Wednesday 12 December 2012

009 Gestures

As some  might know, a gesture drawing is a quick study ranging from 30 seconds to 5 minutes. It is mostly  used in studying the human form.
You try to capture the essence, flow and rhythym of the pose without going into details. I have known this method for a long time, but only recently, I started to regularly make gesture drawings. And this really helps a lot, as you learn to quickly see the form and flow.

Here and here are links to some gesture drawing tools, which change pictures after a set amount of time.
I mostly use the second one as it also has models without skin (only 3D models, no humans were harmed in making them), so you can use it for anatomy observations as well. And it has camera angles that wouldn´t be so easy to do with  a real model.
The first link has photos of real people also with clothes, which is a different sort of gesture drawing, because the clothes sometimes change the form.

Here are some examples from the last 2 weeks (there are also some studies that took longer...and some doodles):

Gestures and some studies

As you can see, the drawings do not have to be perfectly beautiful pictures with perfect proportions and rendering etc., the main goal is to get a feel for poses and the flow of the human body in motion.

I try to do a couple of these gestures every day, because they are fast to do and you learn a lot. I can highly recommend this to anyone, who wants to learn how to draw the human figure.

Tuesday 11 December 2012

008 Speedpainting and the Revenge of the Stressful Timer

Last weekend I attended a live speedpainting event hosted by a deviantArt group. I managed to participate for a few hours and it basically goes like this: you get a theme and you have 30 minutes to come up with a concept for it.
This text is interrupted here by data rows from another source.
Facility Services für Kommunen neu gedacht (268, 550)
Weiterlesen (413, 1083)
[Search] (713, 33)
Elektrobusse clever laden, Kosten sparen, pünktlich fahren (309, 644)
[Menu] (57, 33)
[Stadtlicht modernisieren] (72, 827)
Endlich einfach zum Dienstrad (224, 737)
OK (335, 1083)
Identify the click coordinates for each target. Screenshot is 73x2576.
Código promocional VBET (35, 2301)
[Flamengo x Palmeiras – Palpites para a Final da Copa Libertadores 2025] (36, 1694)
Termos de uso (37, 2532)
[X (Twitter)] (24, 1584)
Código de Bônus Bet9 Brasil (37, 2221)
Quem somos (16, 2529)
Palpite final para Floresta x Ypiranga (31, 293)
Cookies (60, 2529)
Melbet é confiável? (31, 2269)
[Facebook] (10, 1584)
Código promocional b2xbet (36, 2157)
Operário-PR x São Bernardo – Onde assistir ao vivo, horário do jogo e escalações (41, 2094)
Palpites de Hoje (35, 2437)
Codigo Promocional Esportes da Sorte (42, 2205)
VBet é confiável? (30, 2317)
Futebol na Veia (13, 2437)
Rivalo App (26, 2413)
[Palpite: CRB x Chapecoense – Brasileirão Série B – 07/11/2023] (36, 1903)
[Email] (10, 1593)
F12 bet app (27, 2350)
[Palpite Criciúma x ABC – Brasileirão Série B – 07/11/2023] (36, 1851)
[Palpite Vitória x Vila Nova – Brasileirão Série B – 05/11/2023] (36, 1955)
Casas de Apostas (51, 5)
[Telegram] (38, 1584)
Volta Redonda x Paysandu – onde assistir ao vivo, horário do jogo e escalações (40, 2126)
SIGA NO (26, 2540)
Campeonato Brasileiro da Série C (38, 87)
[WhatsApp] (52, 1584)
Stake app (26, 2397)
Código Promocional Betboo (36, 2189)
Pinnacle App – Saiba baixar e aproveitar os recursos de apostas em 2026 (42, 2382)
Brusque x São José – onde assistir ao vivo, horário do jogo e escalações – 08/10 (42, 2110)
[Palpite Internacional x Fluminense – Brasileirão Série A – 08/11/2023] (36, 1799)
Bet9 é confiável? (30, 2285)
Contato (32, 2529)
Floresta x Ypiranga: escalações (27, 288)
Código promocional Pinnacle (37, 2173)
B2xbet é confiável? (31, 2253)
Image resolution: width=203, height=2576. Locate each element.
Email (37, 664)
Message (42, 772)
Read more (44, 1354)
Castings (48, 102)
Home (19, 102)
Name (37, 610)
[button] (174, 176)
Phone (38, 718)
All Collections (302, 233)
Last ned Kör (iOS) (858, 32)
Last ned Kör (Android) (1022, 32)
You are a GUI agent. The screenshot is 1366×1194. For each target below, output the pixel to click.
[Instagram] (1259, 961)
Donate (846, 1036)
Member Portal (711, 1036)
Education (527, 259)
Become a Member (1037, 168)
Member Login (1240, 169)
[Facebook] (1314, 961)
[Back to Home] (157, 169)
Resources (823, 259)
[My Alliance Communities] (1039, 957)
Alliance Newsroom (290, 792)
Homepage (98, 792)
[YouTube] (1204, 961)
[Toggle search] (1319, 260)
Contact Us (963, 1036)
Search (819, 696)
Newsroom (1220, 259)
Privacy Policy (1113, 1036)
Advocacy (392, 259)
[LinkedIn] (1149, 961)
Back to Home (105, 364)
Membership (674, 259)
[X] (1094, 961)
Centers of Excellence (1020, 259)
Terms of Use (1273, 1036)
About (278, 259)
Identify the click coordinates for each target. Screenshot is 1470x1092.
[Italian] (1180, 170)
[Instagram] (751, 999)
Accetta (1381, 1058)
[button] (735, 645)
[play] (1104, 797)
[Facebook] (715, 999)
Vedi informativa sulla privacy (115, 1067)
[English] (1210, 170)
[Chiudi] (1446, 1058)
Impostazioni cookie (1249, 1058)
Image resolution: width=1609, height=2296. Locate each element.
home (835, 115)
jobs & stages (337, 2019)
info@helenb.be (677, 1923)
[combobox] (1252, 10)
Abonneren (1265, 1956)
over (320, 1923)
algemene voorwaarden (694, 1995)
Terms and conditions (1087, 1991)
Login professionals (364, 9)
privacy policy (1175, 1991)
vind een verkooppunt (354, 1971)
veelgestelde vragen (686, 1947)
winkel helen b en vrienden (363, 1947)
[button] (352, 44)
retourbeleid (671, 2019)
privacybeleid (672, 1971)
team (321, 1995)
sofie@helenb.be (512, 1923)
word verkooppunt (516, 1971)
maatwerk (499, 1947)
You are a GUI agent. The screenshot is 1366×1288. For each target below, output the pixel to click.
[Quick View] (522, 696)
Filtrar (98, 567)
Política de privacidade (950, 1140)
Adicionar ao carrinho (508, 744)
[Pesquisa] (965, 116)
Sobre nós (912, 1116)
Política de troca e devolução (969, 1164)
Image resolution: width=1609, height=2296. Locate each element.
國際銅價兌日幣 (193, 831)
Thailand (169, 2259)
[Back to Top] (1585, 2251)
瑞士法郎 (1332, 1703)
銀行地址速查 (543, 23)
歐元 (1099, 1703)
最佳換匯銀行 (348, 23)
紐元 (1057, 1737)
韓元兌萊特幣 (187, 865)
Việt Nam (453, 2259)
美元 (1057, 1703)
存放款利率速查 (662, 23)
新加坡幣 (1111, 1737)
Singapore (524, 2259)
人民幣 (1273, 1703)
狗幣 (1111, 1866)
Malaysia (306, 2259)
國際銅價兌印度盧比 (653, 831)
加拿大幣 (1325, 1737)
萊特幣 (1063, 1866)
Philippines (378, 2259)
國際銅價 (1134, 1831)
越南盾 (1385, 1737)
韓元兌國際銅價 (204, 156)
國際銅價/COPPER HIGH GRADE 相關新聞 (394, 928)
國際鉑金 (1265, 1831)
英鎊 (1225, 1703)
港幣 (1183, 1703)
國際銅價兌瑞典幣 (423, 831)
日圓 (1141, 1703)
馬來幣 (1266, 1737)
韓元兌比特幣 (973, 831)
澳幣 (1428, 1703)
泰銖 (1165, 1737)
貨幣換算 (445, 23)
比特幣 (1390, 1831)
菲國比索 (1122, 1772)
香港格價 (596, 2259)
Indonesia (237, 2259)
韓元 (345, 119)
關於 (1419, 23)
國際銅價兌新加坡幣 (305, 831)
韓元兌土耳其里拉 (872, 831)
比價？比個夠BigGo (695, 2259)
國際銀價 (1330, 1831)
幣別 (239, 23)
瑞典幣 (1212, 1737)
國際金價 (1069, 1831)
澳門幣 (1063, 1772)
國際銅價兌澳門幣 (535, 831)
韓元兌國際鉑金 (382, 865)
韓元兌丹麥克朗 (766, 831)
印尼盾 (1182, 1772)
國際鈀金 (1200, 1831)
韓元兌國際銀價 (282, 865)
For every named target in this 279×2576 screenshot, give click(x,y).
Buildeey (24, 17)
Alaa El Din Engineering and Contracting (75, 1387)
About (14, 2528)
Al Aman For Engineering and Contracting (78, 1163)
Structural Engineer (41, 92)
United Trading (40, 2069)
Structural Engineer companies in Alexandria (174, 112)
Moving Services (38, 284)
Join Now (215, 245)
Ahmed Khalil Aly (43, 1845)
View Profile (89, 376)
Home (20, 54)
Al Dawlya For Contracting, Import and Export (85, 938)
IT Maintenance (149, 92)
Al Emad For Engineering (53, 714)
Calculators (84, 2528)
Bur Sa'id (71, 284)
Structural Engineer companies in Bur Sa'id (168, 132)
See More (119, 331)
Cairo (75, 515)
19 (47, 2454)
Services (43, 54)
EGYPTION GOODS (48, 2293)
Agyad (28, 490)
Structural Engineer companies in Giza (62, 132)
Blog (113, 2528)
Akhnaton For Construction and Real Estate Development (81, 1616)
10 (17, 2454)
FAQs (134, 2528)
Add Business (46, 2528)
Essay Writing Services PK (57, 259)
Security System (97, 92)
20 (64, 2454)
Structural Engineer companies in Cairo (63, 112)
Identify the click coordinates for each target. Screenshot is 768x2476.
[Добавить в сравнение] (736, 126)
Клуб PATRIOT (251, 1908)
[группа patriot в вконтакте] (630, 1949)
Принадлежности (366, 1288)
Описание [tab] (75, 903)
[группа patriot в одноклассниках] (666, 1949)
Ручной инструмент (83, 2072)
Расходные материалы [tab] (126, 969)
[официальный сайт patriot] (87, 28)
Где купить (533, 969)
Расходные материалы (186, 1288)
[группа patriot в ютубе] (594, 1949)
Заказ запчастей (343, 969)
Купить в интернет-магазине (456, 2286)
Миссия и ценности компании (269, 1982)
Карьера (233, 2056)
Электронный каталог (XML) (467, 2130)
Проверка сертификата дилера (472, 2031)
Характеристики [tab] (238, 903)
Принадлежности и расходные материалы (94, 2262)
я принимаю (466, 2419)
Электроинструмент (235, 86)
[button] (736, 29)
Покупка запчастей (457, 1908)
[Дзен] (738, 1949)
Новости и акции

It was the second time I took part and I can really tell you, I learned something. Not essentially about painting itself, but how your mind influences your work.
I have already done speedpaintings before, whether from my mind or with reference (these are more studies than speedpaintings), but painting with a set amount of time for yourself or painting with a given amount by others are two completely different things. Stress and adrenaline start to rush, when the timer starts to tick time away, nearing the inevitable 0:00. It´s kind of like taking an exam :)
The first time I participated, my mind was too distracted by that and I even changed my paintings and started all over again after half of the time finished. This was the awful result:

Speedpainting theme: insect predatory creature

 I usually do not start out a painting with much structure and it doesn´t matter how long this phase takes. But within a time limit of 30 minutes, you have to have some kind of structure and organization.
So this time I focused and ignored the timer in my head and tried to bring in some structure. Starting from overall messy general idea to a somewhat nice painting. Results this time where, at least for me, much better:

Theme here: Futuristic SMG
A somewhat exhausting, but very fun task this time was painting for 2 hours straight and finishing 4 speedpaintings:

Themes: Mythological creature, sadistic villain, forest hut and subtle fairy

While the concepts themselves are not very original, I´m quite satisfied, because the event taught me something about time management and structure. Something that also is a vital component in learning how to draw and paint. Time leads to more images, more images lead to more practise and more practise leads to better images.